Set snug beneath green hills, this immaculate gastropub is country cosiness personified – a feast of wood beams & flagstones, with a blazing fire thrown in for good measure. Food-wise, the organic kitchen garden provides a plentiful harvest, & the surrounding countryside yields up the rest – the landlord shoots game as well as being master of the magnificent wine list. The kitchen has shifted up a gear of late, turning out a snappy, sophisticated mix of classic & traditional dishes. Stylish starters include Bath chap & ham hock terrine with parsley purée & truffle dressing, while mains strike a fulsome note – maybe pheasant with pommes Anna, cabbage & glazed carrots or local venison with celeriac purée & a pink peppercorn jus. Side orders of ‘posh mash’ keep things pubby, as do comforting desserts such as toffee apple crumble – but this is about as classy as a pub can be.

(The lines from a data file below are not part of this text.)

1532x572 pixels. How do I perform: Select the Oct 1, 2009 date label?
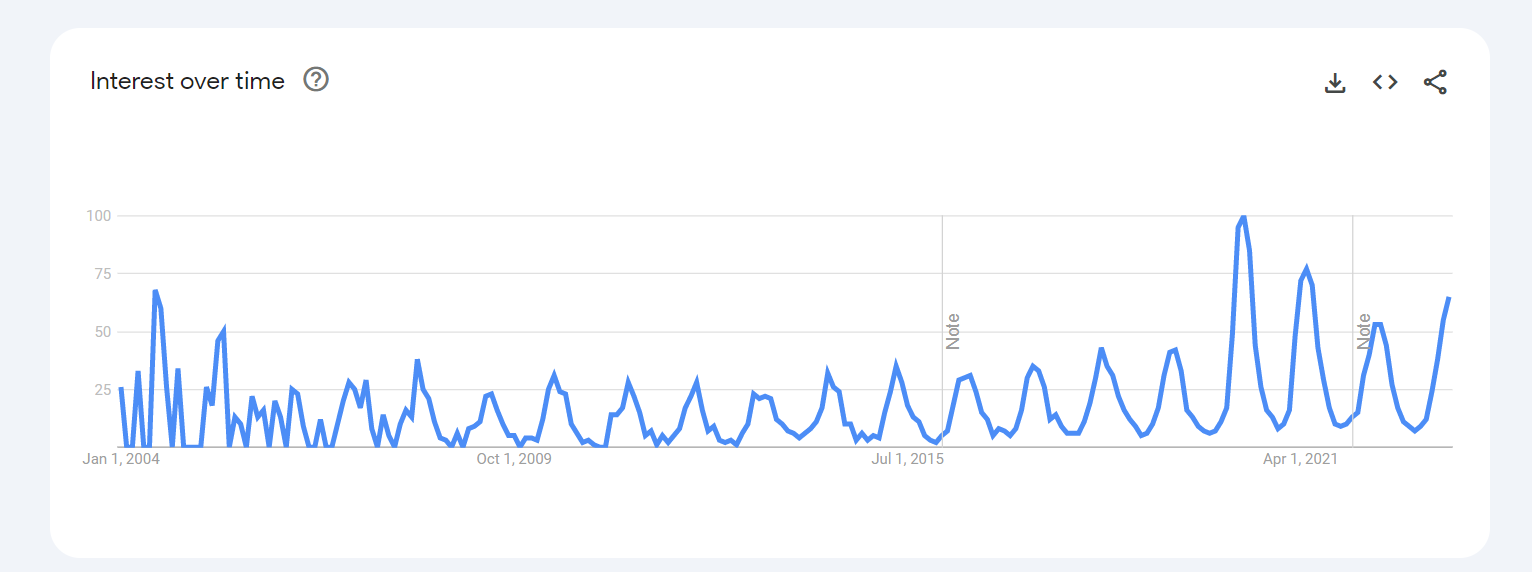coord(514,459)
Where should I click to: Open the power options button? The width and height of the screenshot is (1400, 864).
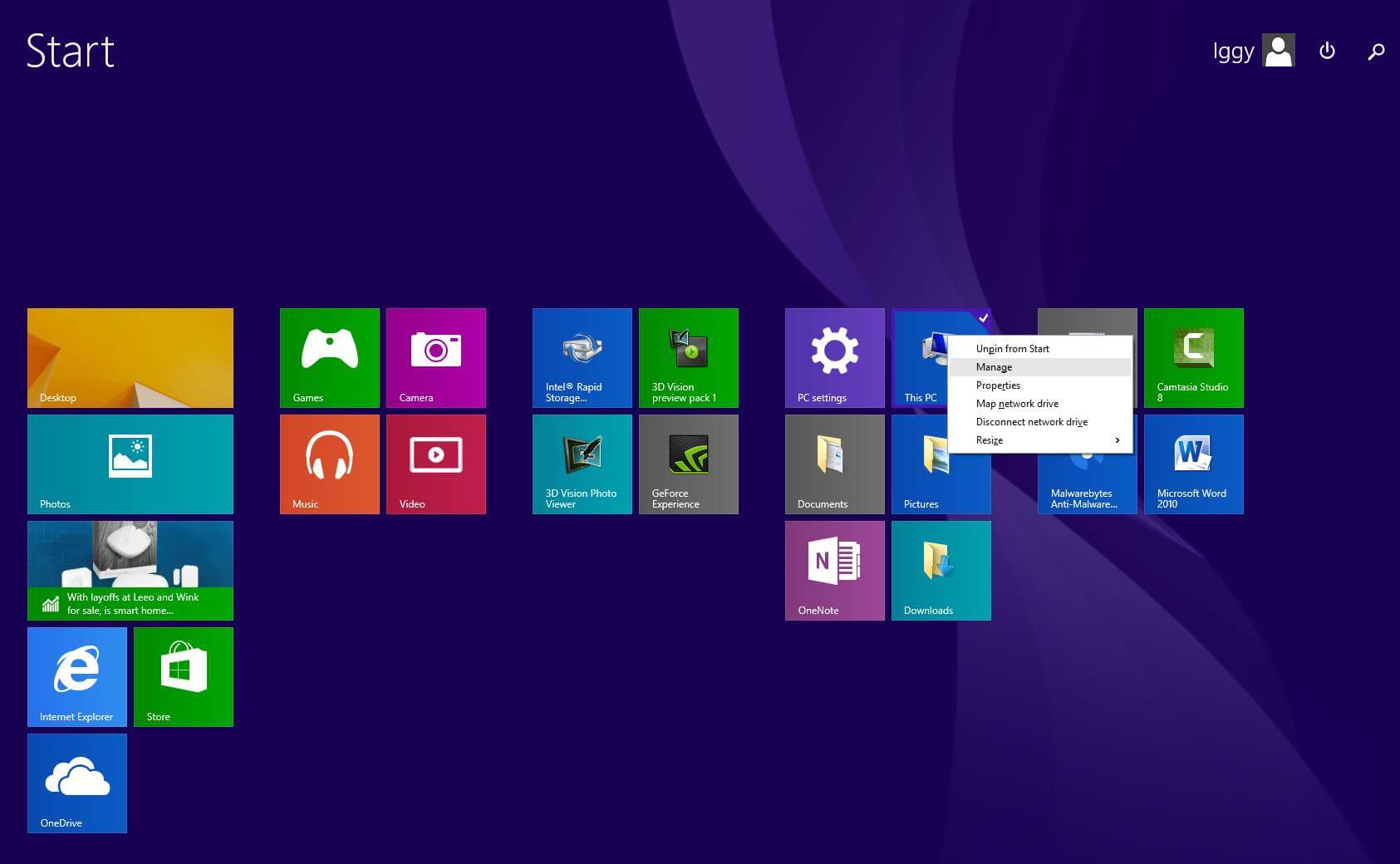(x=1327, y=51)
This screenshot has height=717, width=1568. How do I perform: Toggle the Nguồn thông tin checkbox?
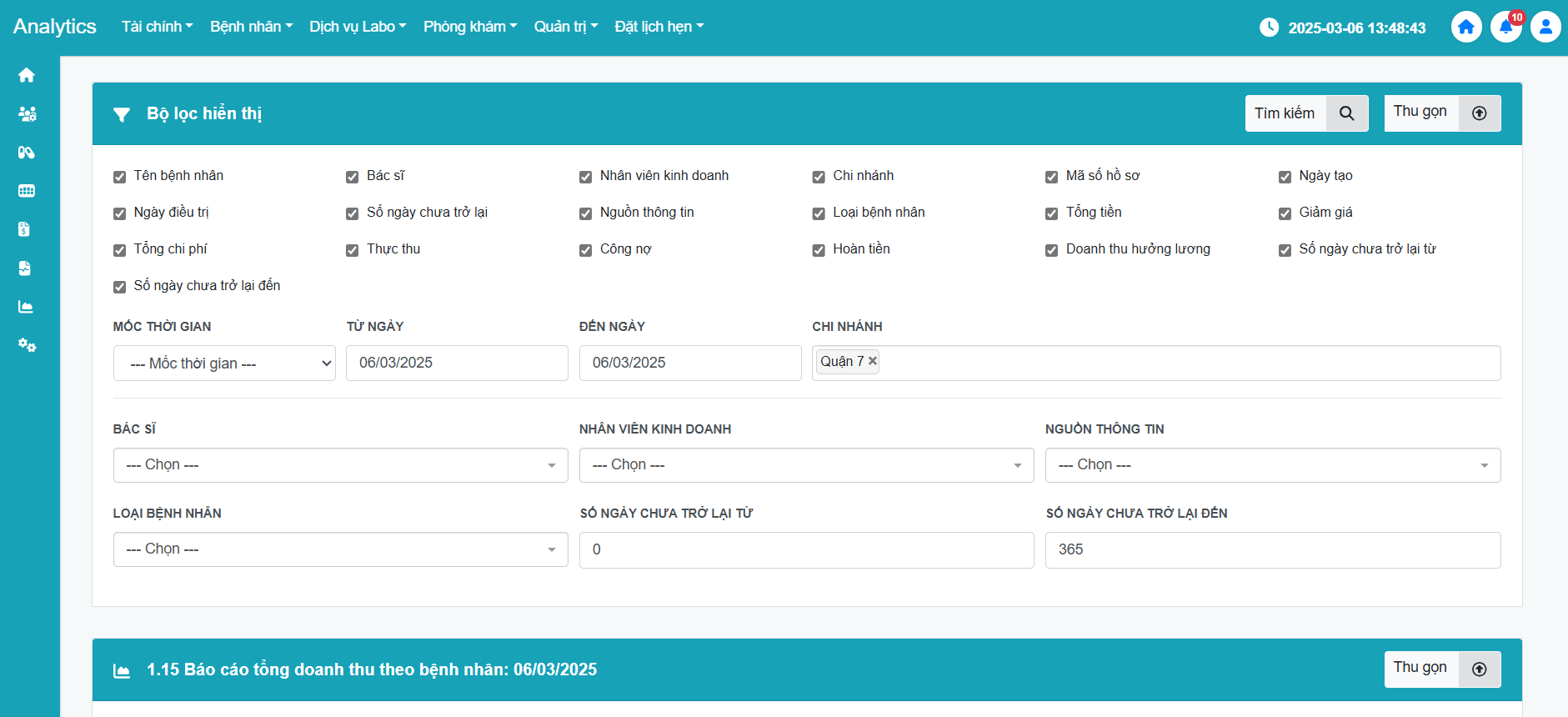coord(585,213)
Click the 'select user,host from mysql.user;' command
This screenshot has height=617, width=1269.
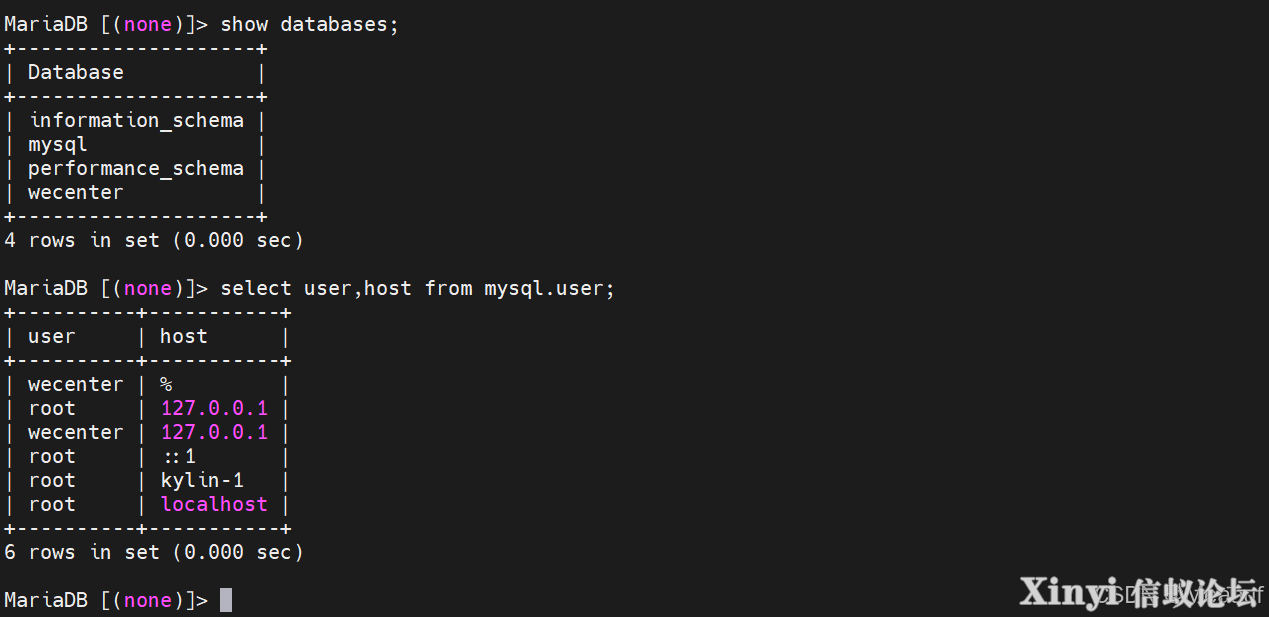pyautogui.click(x=417, y=288)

What makes The Bell at Skenfrith’s
Champagne selection so good is its decent pricing, varieties of serve, and its range: 20 ‘exceptional and vintage’ Champagnes, from Krug and Cristal to unknown small growers; plus 16 expressions of
Gosset, nine of Taittinger and probably the finest array of Bollinger outside France. As well as interesting tasting notes, there is info about the houses, production techniques and the region
itself. A lengthy love letter to the world’s most famous bubbles.